Raghu and Janvi exchanged a long, heavy look. Something silent passed between them. Then, slowly, Janvi lowered the pistol.

"If you're lying," she said coldly, "it won't end well for you." She and Raghu untied our wrists, their hands rough but not cruel.

And then — they did something I hadn't expected at all.

They gave us food.

Simple things — warm bread, spiced lentils, clean water — but after months of garbage scraps, it tasted like a feast.

As we ate, ragged and grateful, they sat across from us, watching.

Finally, Raghu spoke.

"You need to understand something," he said quietly. "This city — the Veydra Dominion — it's not paradise. It's a prison."

He leaned forward, voice dropping lower.

"You've seen the commander. Navek Vyer. He's not just a man — not anymore. Neither are his daughter, Samaira, or his youngest son, Veil."

"They're..." Janvi hesitated. "They're something more. Something born of Noctirum."

I blinked. "What do you mean?"

"Noctirum is alive, in a way," Raghu explained. "It fuses to flesh, to thought. But almost no one can survive full integration. It tears most people apart. Or worse — enslaves them."

"But Navek? His children?" Janvi continued, voice hollow. "They were... changed. They became living weapons."

"Samaira," Raghu muttered, "is the sword — deadly, precise, untouchable. Veil is the shield — unbreakable, remorseless. And Navek..."

He shook his head, as if even speaking the name was dangerous.

"He is the storm itself."

I felt a coldness settle in my gut.

"What about the soldiers?" Aanchal asked, her voice small.

"They're armed with Noctirum suits," Raghu said. "And weapons — spears, swords, shields. Infused with trace amounts of Noctirum. A thousand times weaker than what Navek or his bloodline can wield — but still stronger than any tank, any missile you've ever seen."

"And the common guards?" Dikshant asked.

Raghu gave a grim smile. "Guns. Batons. Old-world tech. Just enough to keep civilians scared."

I leaned back, the weight of this new reality pressing down on me.

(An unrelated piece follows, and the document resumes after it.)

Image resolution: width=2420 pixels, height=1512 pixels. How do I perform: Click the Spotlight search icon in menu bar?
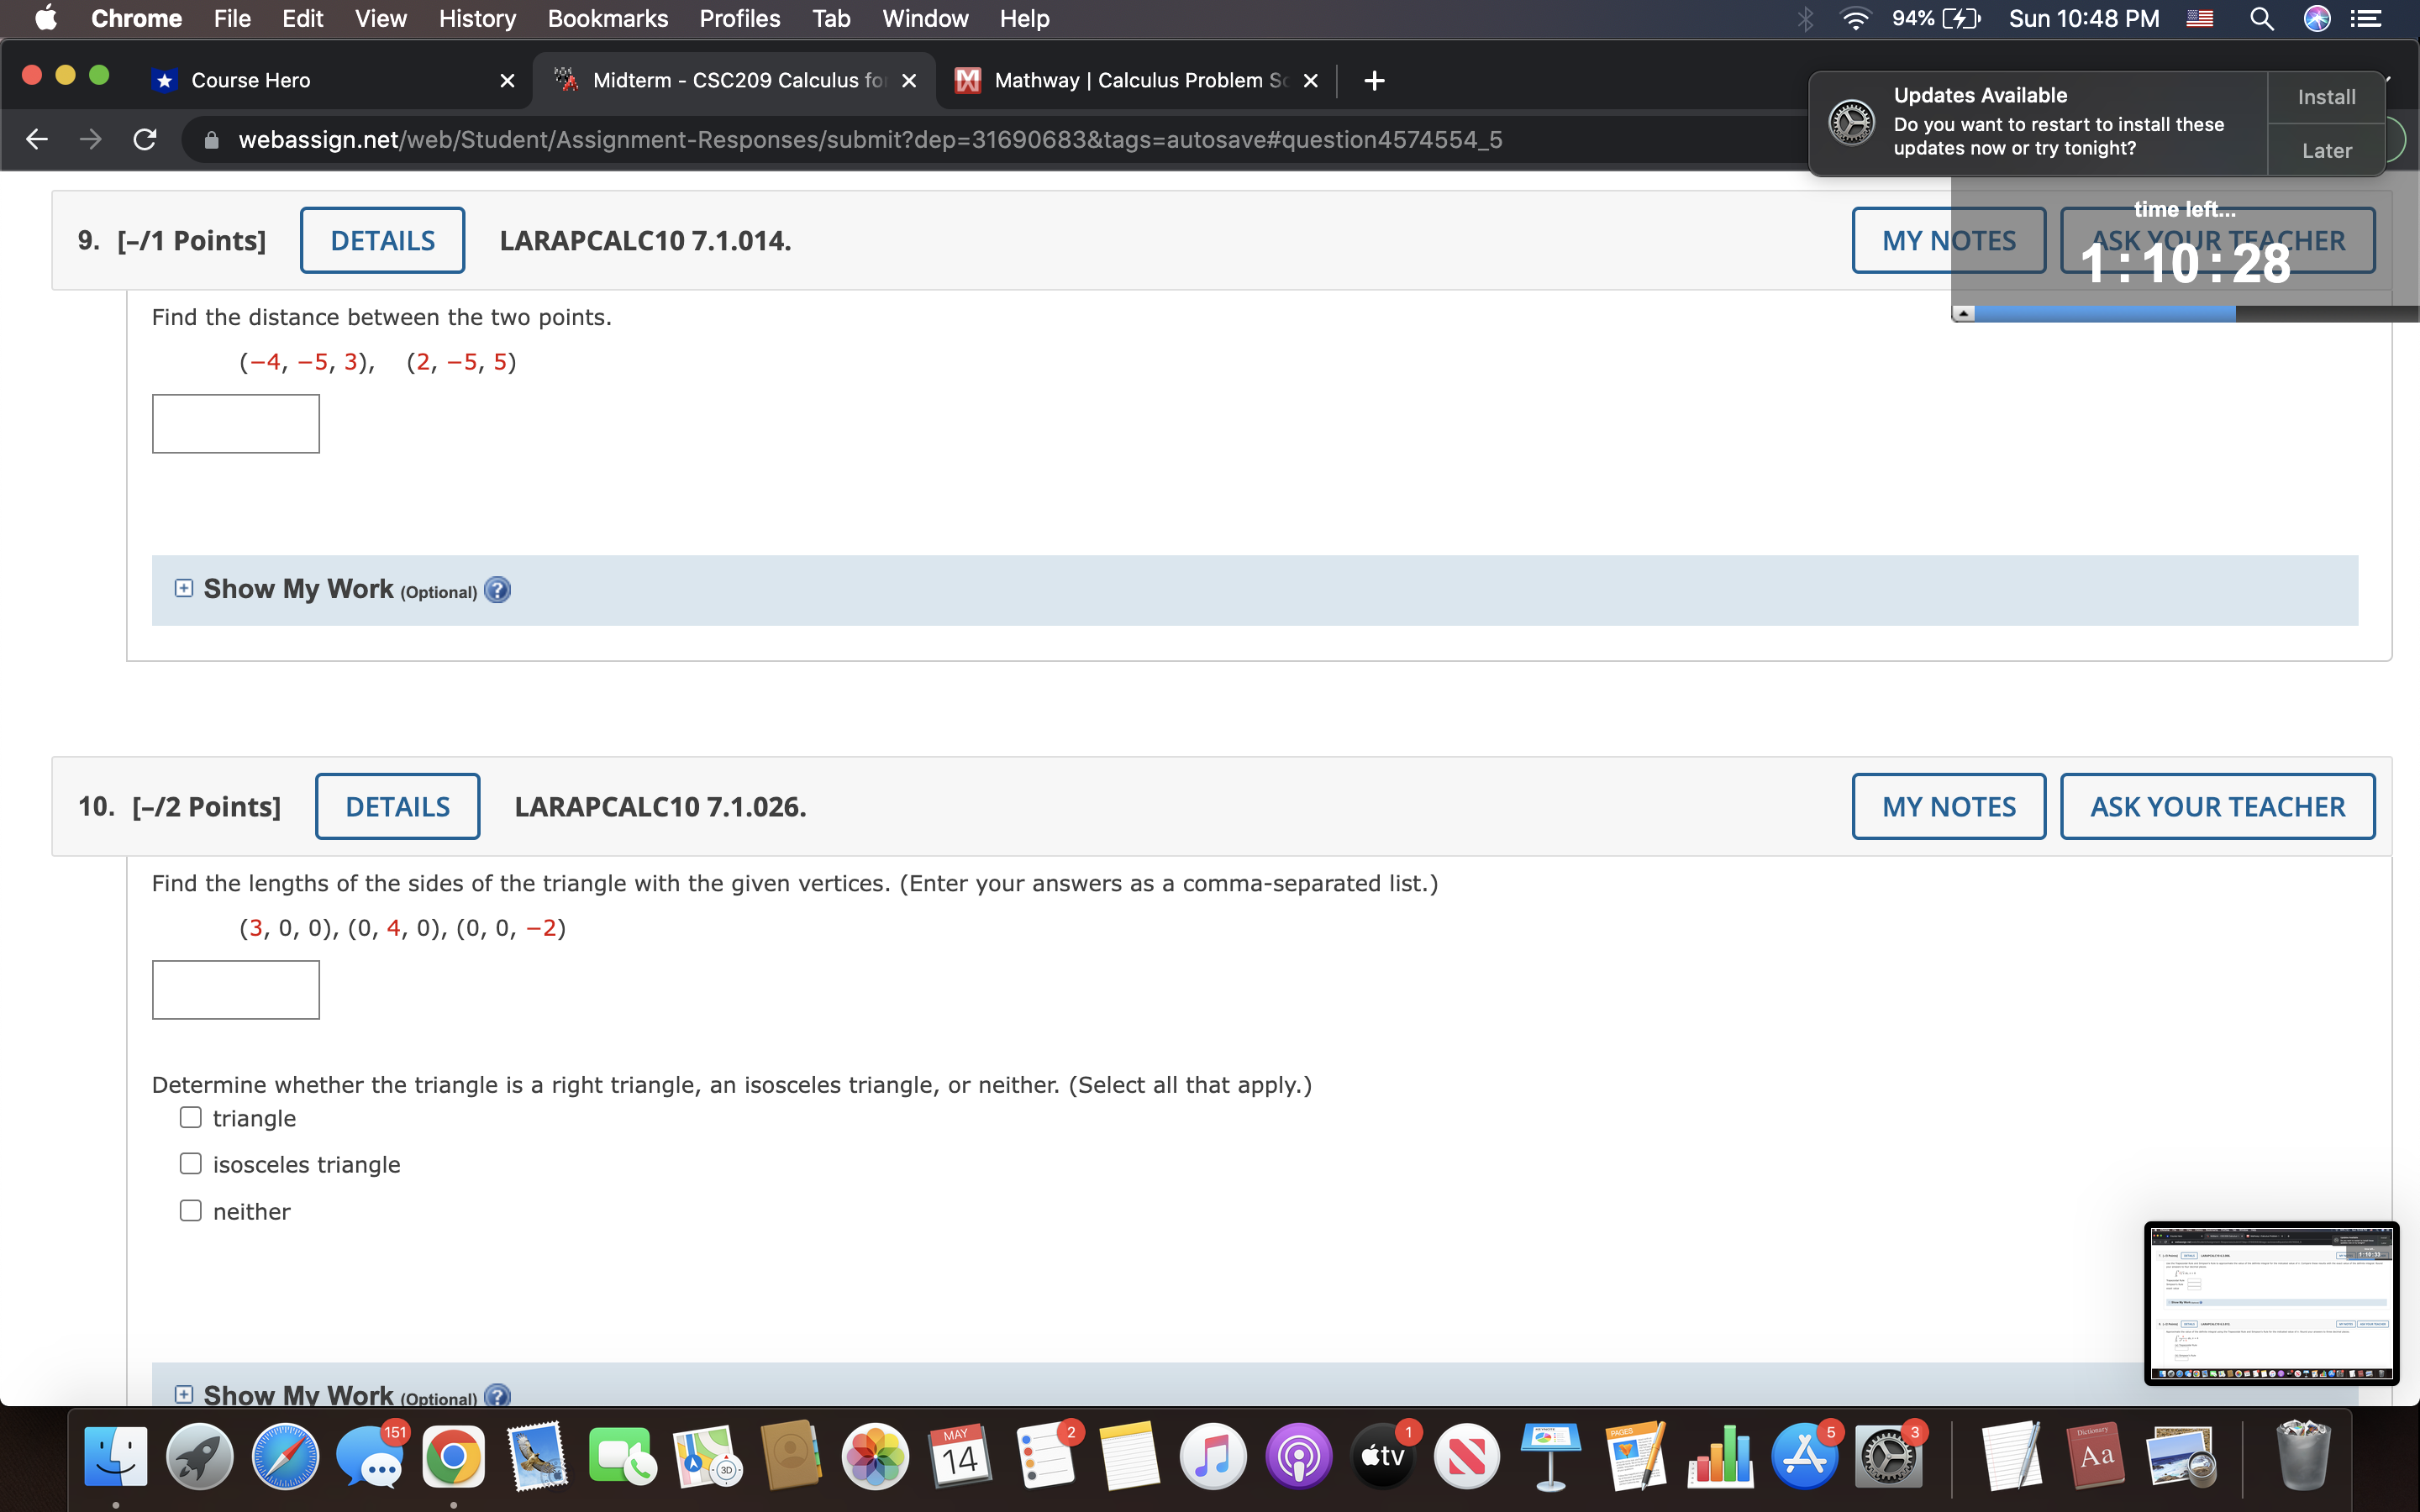2263,18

We weren't just up against an army.

We were up against gods.

And we had just lost two of our own.

Meanwhile, deep beneath the city...

The guards shoved Aman and Naina through a rusted metal door, slamming it shut behind them. The air was damp and electric, buzzing faintly with hidden energy.

They stumbled forward into a cavernous underground facility.

Hundreds — no, thousands — of people filled the sprawling space. Men, women, even children. Some tending to machines. Some practicing combat drills. Others just sitting, hollow-eyed, waiting.

It wasn't a prison.

It was a city beneath a city.

A rebellion hidden in the bones of the Dominion.

The guards marched them toward a raised platform, where an old man with a jagged eyepatch sat waiting. He rose shakily, cane tapping against the metal floor.

Aman and Naina exchanged a wary glance.

This... is the leader?

Before they could speak, a second figure stepped forward — a young man, maybe late twenties, tall and lean, with sharp eyes that missed nothing.

He smiled, thin and dangerous. "Welcome," he said.

"My name is Vidhart." "And you," he added, looking at them like a general inspecting new recruits, "You guys have just stumbled into the heart of the rebellion against the Veydra Dominion."